Socket 775 adventures, Part 2

I closed down Micro Center last night.

I wasn’t having any luck getting my new motherboard working, even after working with Asus and with Micro Center’s online support. Micro Center’s web site said that if you take a system in to their knowledge bar, at the front of the store, someone with an A+ certification will help you. So I took them up on the offer.

A nice, knowledgeable technician named Eric spent two hours working with me.
I’m sure I’ll lose some cred by asking for help, but sometimes you just get stumped and you need help from someone with a greater quantity of recent experience and better tools. It’s now been more than 10 years since I’ve worked on desktop PCs on a regular basis, while Eric does it every day. And Eric indeed had better tools.

He got a kick out of the system. I recycled a case that dates to the turn of the century, and it still has a floppy and two optical drives installed, though they’re not connected. I don’t have bay covers anymore, so I just left the drives there. But inside was a brand-new Asus motherboard and Intel processor.

He powered the unit on and watched it perform as a three-second useless machine.

He double-checked everything I’d done and confirmed I’d connected everything properly. He did unplug my PC speaker and connect his own speaker, since he knew it worked. Mine should work, but since it’s been sitting in my basement unused since sometime during Bush II’s first term, I didn’t know.

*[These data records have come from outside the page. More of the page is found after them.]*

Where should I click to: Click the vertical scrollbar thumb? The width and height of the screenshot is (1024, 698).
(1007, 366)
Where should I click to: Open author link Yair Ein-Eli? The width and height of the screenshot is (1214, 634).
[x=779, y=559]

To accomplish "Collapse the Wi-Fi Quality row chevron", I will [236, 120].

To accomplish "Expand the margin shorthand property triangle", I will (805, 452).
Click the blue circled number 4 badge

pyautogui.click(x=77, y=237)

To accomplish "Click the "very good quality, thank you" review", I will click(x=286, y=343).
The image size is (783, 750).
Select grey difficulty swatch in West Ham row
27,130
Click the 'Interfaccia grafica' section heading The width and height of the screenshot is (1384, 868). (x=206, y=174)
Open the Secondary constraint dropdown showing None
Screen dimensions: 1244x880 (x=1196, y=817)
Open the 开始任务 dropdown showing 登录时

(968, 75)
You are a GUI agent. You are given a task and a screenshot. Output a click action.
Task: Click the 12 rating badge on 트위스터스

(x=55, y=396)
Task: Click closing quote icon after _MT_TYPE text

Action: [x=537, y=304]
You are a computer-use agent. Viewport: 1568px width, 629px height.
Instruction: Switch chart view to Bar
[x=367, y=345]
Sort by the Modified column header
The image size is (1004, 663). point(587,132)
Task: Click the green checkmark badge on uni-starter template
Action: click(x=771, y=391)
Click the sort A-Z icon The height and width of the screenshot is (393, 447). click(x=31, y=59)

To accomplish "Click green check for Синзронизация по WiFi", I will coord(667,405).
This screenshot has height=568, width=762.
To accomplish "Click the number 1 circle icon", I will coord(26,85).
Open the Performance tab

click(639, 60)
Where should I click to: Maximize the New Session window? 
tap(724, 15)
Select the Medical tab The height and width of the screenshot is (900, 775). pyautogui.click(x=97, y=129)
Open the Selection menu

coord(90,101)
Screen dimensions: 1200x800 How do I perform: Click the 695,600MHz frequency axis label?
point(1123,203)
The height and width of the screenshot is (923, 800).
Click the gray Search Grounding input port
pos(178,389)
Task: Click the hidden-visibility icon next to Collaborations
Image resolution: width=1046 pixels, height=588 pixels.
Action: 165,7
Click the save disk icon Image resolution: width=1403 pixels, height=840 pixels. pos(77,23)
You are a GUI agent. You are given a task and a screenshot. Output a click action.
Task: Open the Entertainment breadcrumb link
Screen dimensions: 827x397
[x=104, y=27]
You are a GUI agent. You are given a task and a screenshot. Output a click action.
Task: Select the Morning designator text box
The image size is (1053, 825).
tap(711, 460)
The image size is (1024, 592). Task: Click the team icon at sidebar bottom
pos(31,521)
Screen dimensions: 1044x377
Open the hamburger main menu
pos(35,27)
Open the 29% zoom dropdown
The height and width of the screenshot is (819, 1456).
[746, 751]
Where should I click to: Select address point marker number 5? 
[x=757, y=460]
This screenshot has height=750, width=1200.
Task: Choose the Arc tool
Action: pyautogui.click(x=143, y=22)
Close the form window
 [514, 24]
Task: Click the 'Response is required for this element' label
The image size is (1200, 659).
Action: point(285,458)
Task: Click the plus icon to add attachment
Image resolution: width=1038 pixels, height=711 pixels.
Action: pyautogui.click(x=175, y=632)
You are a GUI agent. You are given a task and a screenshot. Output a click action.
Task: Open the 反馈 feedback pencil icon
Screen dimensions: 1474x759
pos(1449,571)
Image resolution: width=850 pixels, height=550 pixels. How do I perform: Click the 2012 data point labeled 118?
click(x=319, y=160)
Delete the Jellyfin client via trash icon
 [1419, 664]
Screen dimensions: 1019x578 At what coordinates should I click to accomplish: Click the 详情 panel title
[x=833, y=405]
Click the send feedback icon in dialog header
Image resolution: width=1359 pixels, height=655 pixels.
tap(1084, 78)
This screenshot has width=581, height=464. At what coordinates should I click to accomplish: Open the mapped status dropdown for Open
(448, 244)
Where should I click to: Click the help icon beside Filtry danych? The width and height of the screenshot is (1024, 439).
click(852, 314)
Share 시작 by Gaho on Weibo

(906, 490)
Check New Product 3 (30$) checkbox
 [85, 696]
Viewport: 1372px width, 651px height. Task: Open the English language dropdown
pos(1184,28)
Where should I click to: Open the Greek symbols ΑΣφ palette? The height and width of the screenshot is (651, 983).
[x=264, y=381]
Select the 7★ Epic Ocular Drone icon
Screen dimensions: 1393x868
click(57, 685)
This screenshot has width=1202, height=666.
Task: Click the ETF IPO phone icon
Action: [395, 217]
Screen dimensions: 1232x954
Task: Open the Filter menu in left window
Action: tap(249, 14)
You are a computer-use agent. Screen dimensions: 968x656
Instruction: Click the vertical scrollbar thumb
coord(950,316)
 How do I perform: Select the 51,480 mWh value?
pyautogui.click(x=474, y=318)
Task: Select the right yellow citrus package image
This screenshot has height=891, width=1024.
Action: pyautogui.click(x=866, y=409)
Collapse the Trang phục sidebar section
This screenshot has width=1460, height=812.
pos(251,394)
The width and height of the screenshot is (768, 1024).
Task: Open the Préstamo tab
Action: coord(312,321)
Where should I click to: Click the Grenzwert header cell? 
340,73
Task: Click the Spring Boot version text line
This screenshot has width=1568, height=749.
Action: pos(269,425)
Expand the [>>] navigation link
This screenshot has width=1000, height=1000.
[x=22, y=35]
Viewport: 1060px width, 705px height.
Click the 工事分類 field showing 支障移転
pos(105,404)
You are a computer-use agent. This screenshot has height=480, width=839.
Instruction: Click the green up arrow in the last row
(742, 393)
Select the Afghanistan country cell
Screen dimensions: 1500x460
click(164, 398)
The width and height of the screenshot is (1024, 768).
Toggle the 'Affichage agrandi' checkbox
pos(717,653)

He pulled out a power supply tester and tested it. (Turns out those aren’t necessarily expensive anymore. A cheap one costs less than $5. A nice one is more like $35.) It was delivering good voltage; the 12v line was delivering 12.2 volts, but that’s still within spec. And there’s a good chance under an actual load, the 12v line will drop to something closer.

So the power supply was good. He removed the memory, reconnected the power supply, and powered it up, hoping for beep codes. Nothing. He reversed the polarity on the speaker, and still nothing.

So he recommended a motherboard swap. So I removed the motherboard, walked over to customer service, and exchanged it.

Dropping in the new board took five minutes. Getting the stock Intel fan to mount properly took us more like 30 minutes. Intel really doesn’t want you to reuse their fans.

The new board would power up, but it still wouldn’t POST or give any kind of video display.

Eric concluded the CPU must be dead.

A DOA Intel processor? Really? I thought Intel was supposed to be infallible.

But seriously, in the 18 years that I’ve been working on PCs professionally, I’d never seen a DOA CPU. Not from Intel, not from AMD, not from Motorola, not from Cyrix, not from IBM, and not from IDT. For that matter, I can count the number of dead CPUs I’ve seen on one hand. If you don’t overclock a CPU or brush your dog’s hair with it, about the only thing that will kill a CPU is a power surge or a nasty power supply failure.

Eric said he’d never seen a DOA CPU either, until last week when someone had exactly the same issue I had.

But since the idea of the CPU being bad never crossed my mind, I didn’t bring my CPU box, so I couldn’t box up the CPU and return it. And it was closing time. So I put the system back together, carted it out to my car, and I’ll be back again soon to swap CPUs.

I’ve never seen or received this level of service at a big-box store before.